I think this is beautiful:
I realized for years I’d thought of love as something that would complete me, make all my troubles go away. I worshipped at the alter of romantic completion. And it had cost me, plenty of times. And it had cost most of the girls I’d dated, too, because I wanted them to be something they couldn’t be. It’s too much pressure to put on a person. I think that’s why so many couples fight, because they want their partners to validate them and affirm them, and if they don’t get that, they feel as though they’re going to die. And so they lash out. But it’s a terrible thing to wake up and realize the person you just finished crucifying didn’t turn out to be Jesus.

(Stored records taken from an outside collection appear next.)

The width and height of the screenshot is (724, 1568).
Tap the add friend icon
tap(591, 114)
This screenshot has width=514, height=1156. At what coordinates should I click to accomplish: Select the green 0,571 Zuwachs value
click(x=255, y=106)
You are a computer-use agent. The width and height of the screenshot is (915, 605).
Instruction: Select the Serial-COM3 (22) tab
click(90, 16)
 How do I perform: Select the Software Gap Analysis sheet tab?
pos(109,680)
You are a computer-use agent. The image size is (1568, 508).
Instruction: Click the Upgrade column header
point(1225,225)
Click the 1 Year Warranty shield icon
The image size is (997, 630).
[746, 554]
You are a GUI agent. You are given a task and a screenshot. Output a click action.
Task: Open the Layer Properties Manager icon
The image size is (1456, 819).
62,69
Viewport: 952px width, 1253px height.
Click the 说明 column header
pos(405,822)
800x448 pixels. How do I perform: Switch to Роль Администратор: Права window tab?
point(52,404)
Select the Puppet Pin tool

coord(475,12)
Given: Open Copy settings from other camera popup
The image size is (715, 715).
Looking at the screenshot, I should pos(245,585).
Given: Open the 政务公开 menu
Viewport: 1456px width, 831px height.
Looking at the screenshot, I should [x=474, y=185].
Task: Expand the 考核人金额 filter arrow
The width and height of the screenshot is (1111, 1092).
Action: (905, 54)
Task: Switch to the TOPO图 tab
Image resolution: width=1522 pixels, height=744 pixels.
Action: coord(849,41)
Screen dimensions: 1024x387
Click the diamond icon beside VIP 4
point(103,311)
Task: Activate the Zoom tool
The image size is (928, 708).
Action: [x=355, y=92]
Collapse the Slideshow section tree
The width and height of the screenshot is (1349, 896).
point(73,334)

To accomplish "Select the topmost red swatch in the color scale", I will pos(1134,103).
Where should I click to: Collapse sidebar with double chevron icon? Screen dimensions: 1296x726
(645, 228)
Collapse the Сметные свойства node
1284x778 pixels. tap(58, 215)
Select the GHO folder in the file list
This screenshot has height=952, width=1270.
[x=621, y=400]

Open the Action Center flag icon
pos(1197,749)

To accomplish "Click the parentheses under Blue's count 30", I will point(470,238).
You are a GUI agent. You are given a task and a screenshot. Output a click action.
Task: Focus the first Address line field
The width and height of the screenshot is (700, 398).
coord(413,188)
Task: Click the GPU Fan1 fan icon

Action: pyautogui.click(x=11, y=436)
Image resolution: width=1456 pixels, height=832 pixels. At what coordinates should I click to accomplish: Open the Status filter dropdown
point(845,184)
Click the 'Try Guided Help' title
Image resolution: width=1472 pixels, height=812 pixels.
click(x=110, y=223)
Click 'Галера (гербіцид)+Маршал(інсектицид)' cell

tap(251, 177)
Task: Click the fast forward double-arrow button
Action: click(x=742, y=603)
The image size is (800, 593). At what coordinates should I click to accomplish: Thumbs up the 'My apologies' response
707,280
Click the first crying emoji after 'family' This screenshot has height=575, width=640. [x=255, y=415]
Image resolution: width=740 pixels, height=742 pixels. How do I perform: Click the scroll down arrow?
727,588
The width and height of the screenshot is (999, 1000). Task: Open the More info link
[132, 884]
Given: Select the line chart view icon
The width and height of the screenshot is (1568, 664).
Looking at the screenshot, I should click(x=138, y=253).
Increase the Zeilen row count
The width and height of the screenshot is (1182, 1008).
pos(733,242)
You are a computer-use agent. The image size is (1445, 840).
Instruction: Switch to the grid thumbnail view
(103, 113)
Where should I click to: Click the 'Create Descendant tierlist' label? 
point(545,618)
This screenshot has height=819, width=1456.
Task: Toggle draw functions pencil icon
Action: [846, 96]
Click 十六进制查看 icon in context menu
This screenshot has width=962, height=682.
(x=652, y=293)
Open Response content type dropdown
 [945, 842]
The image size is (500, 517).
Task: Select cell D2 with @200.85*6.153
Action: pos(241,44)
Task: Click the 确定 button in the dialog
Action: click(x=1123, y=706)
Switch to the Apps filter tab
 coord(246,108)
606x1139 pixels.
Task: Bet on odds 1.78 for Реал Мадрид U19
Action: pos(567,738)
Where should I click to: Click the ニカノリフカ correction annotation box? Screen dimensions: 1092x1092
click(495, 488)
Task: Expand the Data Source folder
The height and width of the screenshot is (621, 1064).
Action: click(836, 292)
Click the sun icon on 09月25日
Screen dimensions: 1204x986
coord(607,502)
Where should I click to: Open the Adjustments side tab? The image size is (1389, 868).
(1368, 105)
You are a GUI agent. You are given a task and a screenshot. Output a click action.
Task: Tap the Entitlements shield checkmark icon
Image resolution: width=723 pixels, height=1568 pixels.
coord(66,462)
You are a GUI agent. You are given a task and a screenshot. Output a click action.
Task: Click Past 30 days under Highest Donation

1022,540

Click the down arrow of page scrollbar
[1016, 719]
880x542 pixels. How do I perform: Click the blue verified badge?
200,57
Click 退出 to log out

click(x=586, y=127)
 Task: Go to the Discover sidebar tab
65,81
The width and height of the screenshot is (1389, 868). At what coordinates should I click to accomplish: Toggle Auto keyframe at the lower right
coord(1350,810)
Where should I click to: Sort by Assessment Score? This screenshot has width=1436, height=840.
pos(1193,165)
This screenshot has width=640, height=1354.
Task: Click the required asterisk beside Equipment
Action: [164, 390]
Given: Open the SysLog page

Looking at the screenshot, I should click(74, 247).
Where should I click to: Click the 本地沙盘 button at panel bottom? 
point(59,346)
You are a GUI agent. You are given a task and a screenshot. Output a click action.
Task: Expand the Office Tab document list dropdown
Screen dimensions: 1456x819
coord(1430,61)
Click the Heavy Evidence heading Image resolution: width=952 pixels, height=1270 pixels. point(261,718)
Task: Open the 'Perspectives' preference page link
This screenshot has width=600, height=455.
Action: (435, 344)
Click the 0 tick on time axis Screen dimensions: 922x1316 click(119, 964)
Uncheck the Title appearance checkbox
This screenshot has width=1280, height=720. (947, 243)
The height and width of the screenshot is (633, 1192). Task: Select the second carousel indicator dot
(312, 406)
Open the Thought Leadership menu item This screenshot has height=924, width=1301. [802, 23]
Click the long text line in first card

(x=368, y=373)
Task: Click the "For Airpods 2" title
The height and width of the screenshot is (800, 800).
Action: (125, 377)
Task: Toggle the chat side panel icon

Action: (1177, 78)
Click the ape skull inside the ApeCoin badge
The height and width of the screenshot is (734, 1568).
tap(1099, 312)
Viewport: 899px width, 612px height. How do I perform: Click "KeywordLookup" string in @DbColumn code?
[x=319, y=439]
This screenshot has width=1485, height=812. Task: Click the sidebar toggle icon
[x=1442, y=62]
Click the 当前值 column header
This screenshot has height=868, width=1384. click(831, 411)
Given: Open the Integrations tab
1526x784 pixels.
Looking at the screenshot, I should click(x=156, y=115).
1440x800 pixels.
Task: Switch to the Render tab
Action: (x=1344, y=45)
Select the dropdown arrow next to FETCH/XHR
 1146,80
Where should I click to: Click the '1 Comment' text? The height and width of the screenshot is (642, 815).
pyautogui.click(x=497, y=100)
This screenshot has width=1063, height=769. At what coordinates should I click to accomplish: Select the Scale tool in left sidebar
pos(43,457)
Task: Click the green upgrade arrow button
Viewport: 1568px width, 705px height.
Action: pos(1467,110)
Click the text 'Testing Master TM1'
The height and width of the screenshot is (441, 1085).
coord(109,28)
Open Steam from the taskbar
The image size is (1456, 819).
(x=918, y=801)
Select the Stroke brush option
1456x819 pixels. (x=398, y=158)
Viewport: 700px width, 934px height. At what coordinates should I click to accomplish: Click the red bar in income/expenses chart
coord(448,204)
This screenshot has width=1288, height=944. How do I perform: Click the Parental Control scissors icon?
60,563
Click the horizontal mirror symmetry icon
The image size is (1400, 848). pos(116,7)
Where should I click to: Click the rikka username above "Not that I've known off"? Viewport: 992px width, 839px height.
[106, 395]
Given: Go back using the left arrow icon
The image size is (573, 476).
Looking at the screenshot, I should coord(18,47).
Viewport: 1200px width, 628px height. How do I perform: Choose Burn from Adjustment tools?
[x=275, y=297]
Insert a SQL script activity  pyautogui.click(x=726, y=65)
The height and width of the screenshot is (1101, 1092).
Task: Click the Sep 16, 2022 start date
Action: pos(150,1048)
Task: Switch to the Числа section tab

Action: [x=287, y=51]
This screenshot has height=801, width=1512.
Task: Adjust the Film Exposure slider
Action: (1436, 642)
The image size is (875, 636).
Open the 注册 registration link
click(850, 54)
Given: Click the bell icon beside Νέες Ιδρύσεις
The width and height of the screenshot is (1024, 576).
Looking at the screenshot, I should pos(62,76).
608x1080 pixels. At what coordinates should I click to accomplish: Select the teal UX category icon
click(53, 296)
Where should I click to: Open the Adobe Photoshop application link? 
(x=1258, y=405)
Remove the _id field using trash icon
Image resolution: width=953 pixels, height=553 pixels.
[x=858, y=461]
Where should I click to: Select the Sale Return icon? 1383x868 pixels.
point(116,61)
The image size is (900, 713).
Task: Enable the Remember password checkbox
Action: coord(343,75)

I was interviewing my friend Susan Isaacs after her book Angry Conversations with God came out. We were in front of a live audience, and I was reading questions to her off of index cards submitted by the audience…one of the questions was whether she believed there was one true love for every person.
Susan essentially said no. And she said that with her husband sitting right there in the audience. She said she and her husband believed they were a cherished prize for each other, and they would probably drive any other people mad. But then she said something I thought was wise. She said she had married a guy, and he was just a guy. He wasn’t going to make all her problems go away, because he was just a guy. And that freed her to really love him as a guy, not as an ultimate problem solver. And because her husband believed she was just a girl, he was free to really love her too. Neither needed the other to make everything okay. They were simply content to have good company through life’s conflicts. I thought that was beautiful…
When you stop expecting people to be perfect, you can like them for who they are.
Rather than diminishing the other to think of them as “just” a guy/girl…it elevates him/her to be fully who they are created to be…rather than squished into this box of being expected to look and act like you expect.